Proseguendo con lo stesso metodo di lettura si può trovare un nesso tra lo stesso fatto di cronaca, l’editoriale di padre Spadaro e un altro articolo presente in questo quaderno della prestigiosa rivista cattolica, firmato questa volta dal vice-direttore, padre Giancarlo Pani. È una recensione del romanzo storico scritto da Giovanni Grasso e che ricostruisce la storia di Leo Kaufmann, ebreo tedesco, sessantenne, vedovo, facoltoso commerciante che poco prima del varo delle razziali ospita nella sua mansarda la figlia del suo miglior amico, Irene, che vuole frequentare l’accademia fotografica. “La presenza di una ragazza ventenne, bella e intelligente, illumina improvvisamente la vita del vedovo, e tra i due nasce a poco a poco un rapporto fatto di stima e di rispetto, ma anche di simpatia e di affetto. Solo l’onestà di Leo e la notevole differenza di età impediscono che l’amicizia si trasformi in una relazione”. Il clima creato dalle leggi razziali, dall’odio nei confronto degli ebrei, penetra in tanti collaboratori del facoltoso commerciante ebreo, alle prese con una ragazza ariana. “L’attività commerciale di Leo viene requisita, la casa confiscata, tutti i suoi beni personali sequestrati. Il mondo attorno ai due protagonisti crolla all’improvviso: la stima e la devozione nei loro confronti divengono diffidenza e sospetto, i sorrisi si affievoliscono, le voci incalzano, i timori si fanno sempre più puntigliosi. Alcune persone che lavorano al servizio di Leo, e che più volte sono state da lui beneficate, guardano con malizia l’amicizia con Irene e infangano il loro rapporto, dando voce ai rancori covati da tempo”.
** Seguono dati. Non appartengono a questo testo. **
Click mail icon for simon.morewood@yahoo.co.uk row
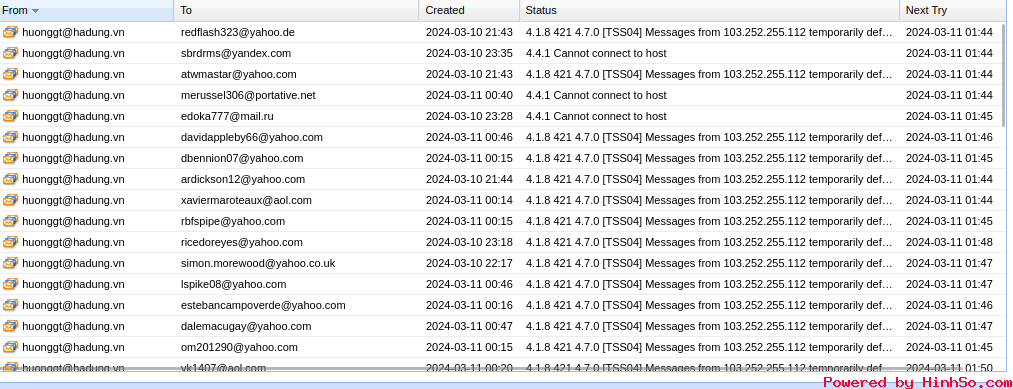The height and width of the screenshot is (389, 1013). pyautogui.click(x=10, y=263)
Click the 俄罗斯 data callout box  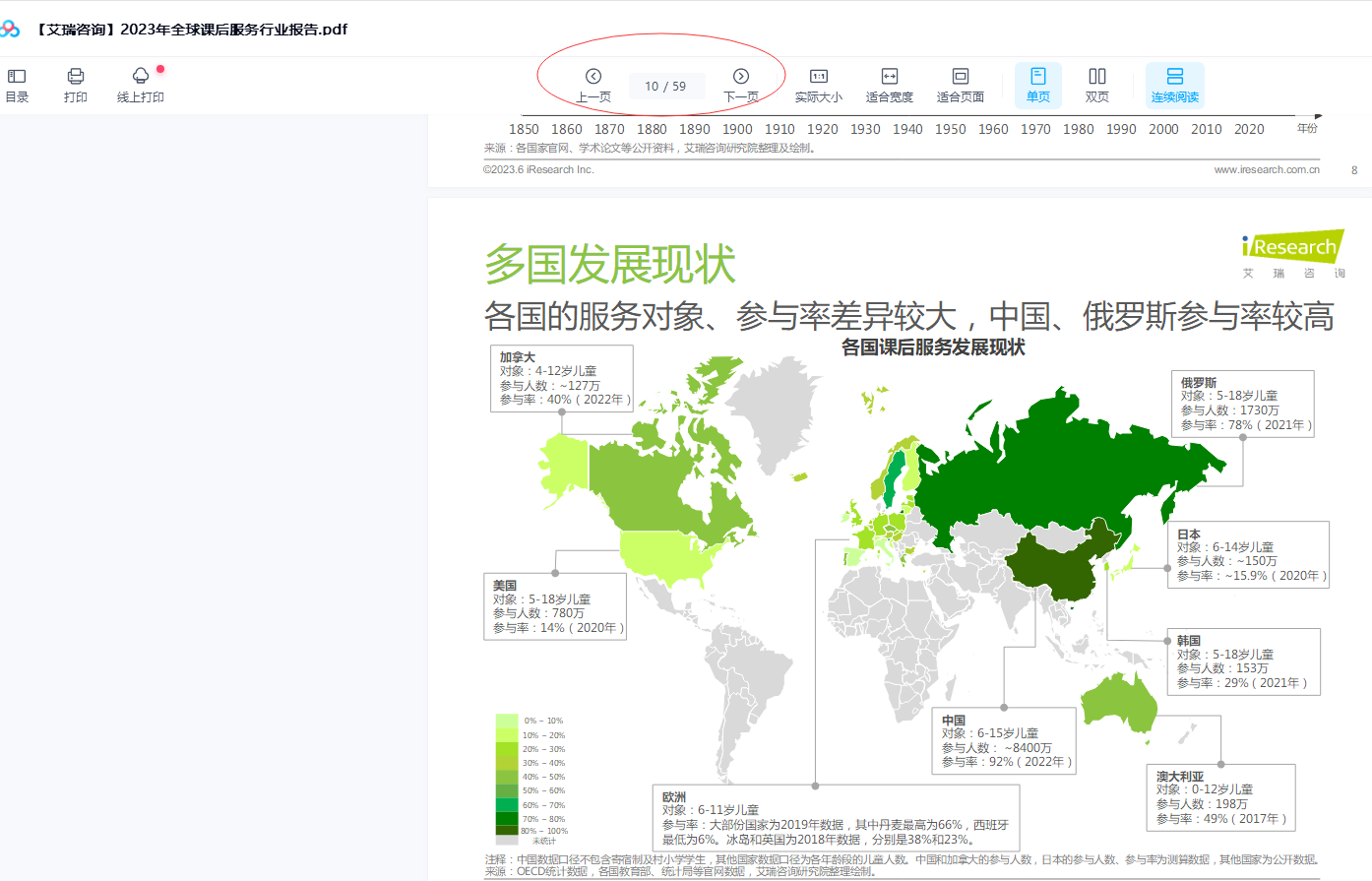click(x=1246, y=404)
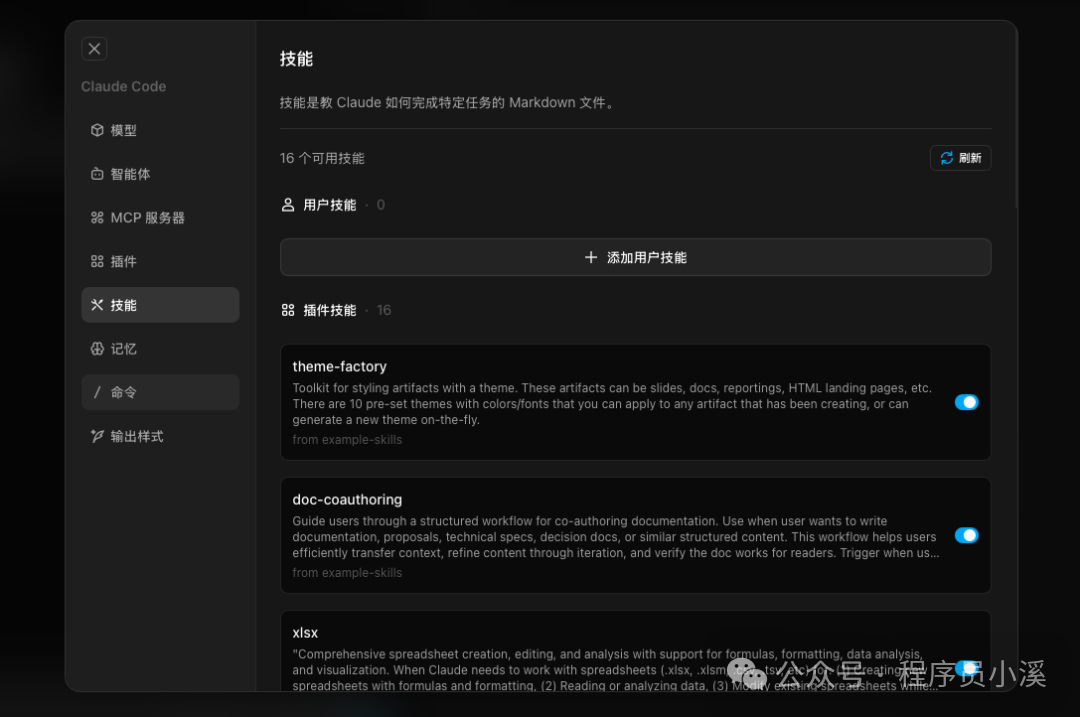
Task: Click the MCP 服务器 sidebar icon
Action: click(96, 217)
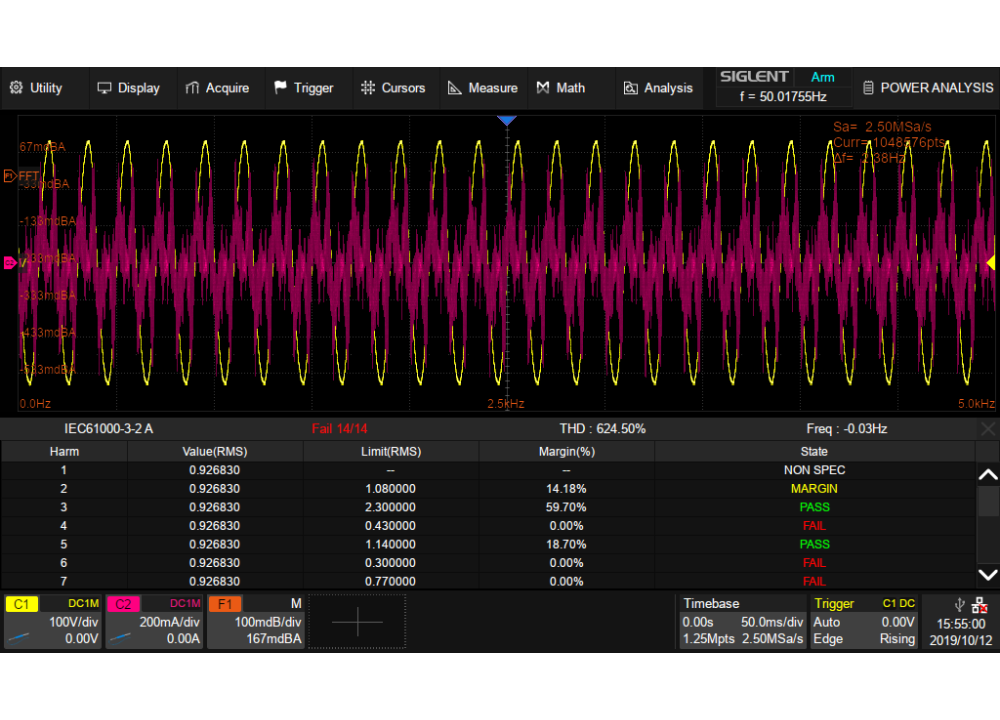The height and width of the screenshot is (720, 1000).
Task: Toggle channel C2 settings box
Action: (x=154, y=621)
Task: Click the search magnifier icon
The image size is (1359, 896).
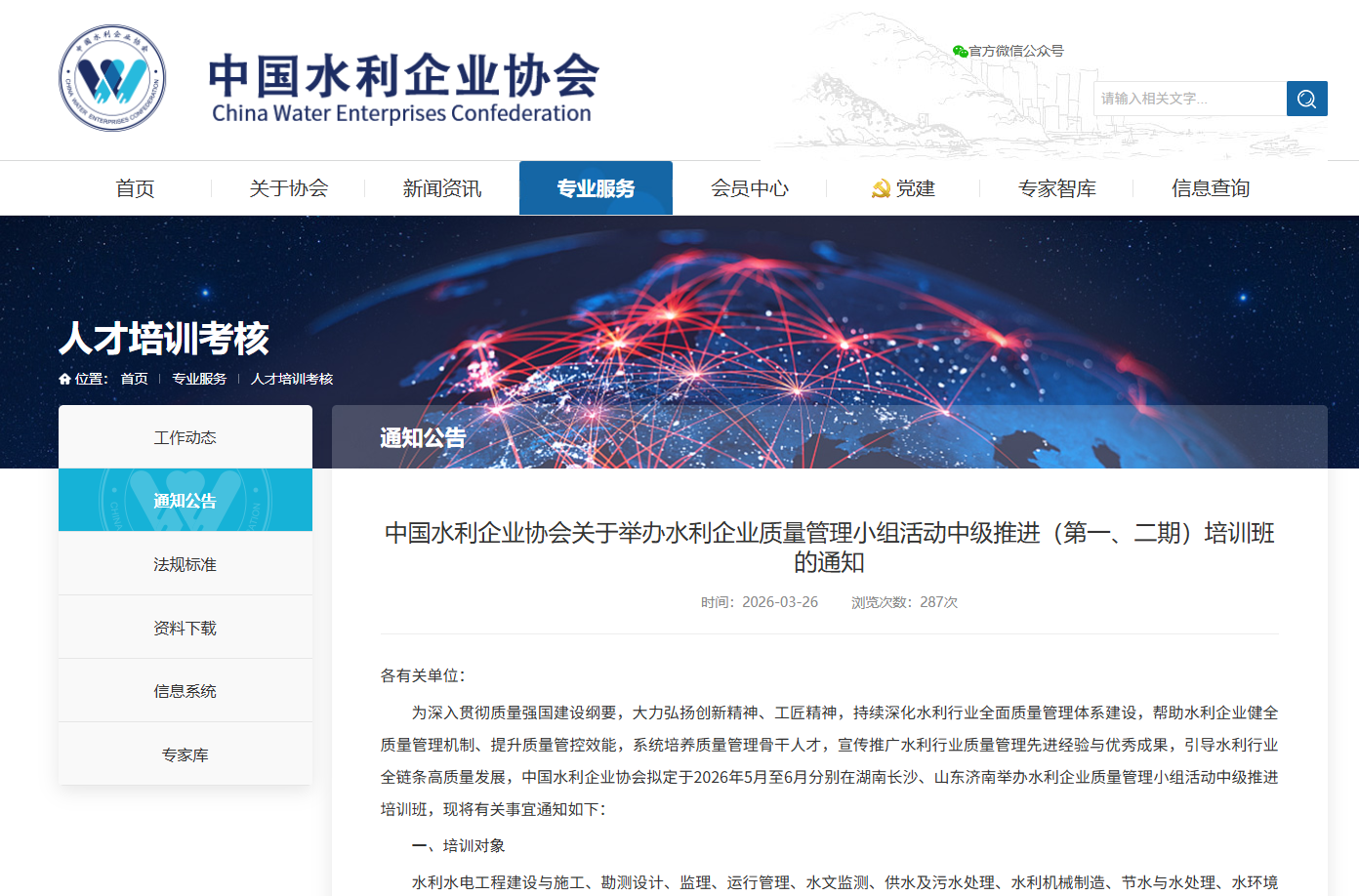Action: (x=1306, y=98)
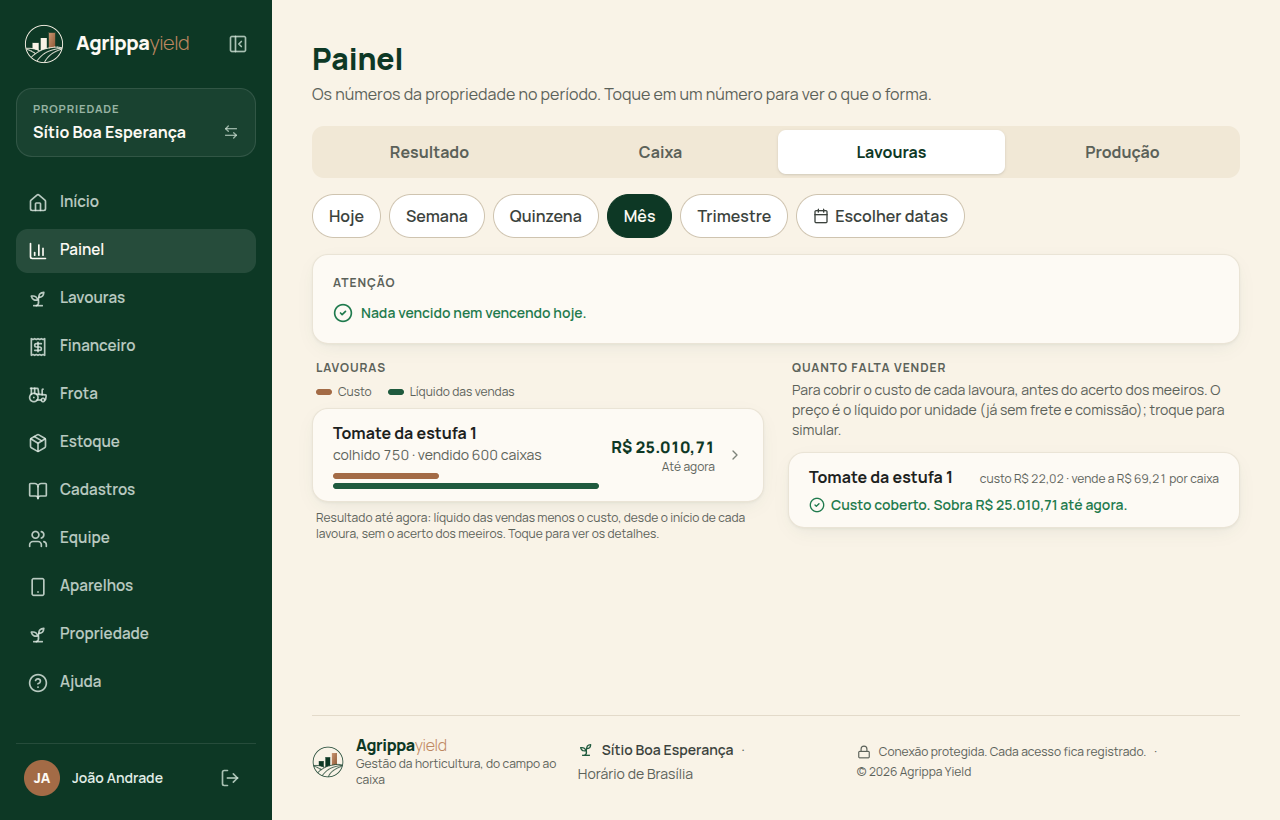The height and width of the screenshot is (820, 1280).
Task: Open Ajuda via the question mark icon
Action: (38, 682)
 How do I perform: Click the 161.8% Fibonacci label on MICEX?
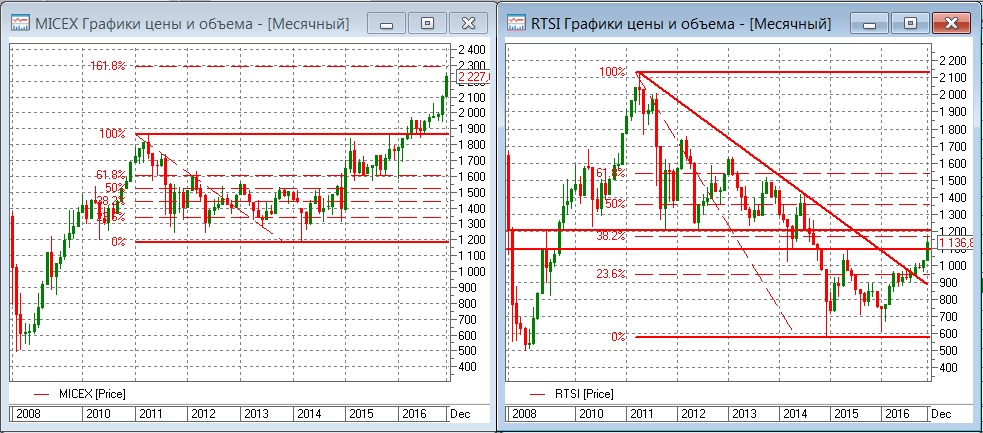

Lo sviluppo è terribile quando scoppia la guerra. “Nel 1939 scoppia la guerra, e un allarme notturno richiama le persone ai rifugi. Anche Irene vi si reca e, durante la notte, c’è un tentativo di violenza nei suoi confronti. Nonostante i bombardamenti, lei fugge nella nuova abitazione di Leo; qualcuno la vede e sparge la voce. Lettere anonime presentano la ragazza come ‘puttana’, ‘cagna in calore’. Le minacce aumentano, e Irene, su consiglio dell’amico, accetta di sposarsi con un giovane tedesco, anche se non ne è innamorata. Vuole fugare le voci che girano su lei e Leo. Dopo la celebrazione delle nozze, il marito viene arruolato in guerra e lei si incontra un paio di volte con Leo nel proprio atelier fotografico. Le maldicenze si infittiscono. L’odio razziale, costruito e imposto accortamente da Hitler, entra nella vita quotidiana delle persone e si diffonde imprevedibilmente con esito drammatico. I pettegolezzi giungono perfino alla macchina giudiziaria nazista, con un tragico risultato: Leo viene incriminato per ‘inquinamento razziale’, arrestato e condotto in tribunale”. Il magistrato però indaga davvero, scopre che si tratta soltanto di maldicenze e lo assolve. Ma la storia non è finita. Un altro magistrato, amico di Hitler, riprende in mano il caso e condanna a morte Leo. Anche Irene viene condannata a quattro anni di carcere, per falsa testimonianza.

Il punto di svolta nella nostra lettura però non è questo, ma quando ricostruendo la vicenda di Leo, la recensione ci riferisce di un suo colloquio con un suo dipendente, che lo ringraziava perché si era battuto, nonostante i torti inflittigli, affinché non perdessero il loro posto di lavoro. L’articolo attribuisce a Leo queste parole: “Per me siete stati tutti dei bravi e fedeli dipendenti, ebrei, cattolici o protestanti, senza alcuna differenza. Non è obbligatorio rispondere a un torto con un altro torto, all’odio con altro odio… Io, almeno, l’ho sempre pensata così e non credo riusciranno a farmi cambiare idea”. Leo e Irene sono probabilmente due fondatori dell’Unione Europea, due fondatori poco citati, ma due fondatori, come Andenauer o De Gasperi. Leggendo così le sollecitazioni di Civiltà Cattolica per il passato e applicandole anche all’oggi potremmo dire che anche Simone, quel ragazzo quindicenne di Torre Maura che a chi fomentava la popolazione contro i rom ha detto “volete solo i voti”, è un altro padre fondatore d’Europa, della Europa che ha bisogno di cittadini consapevoli.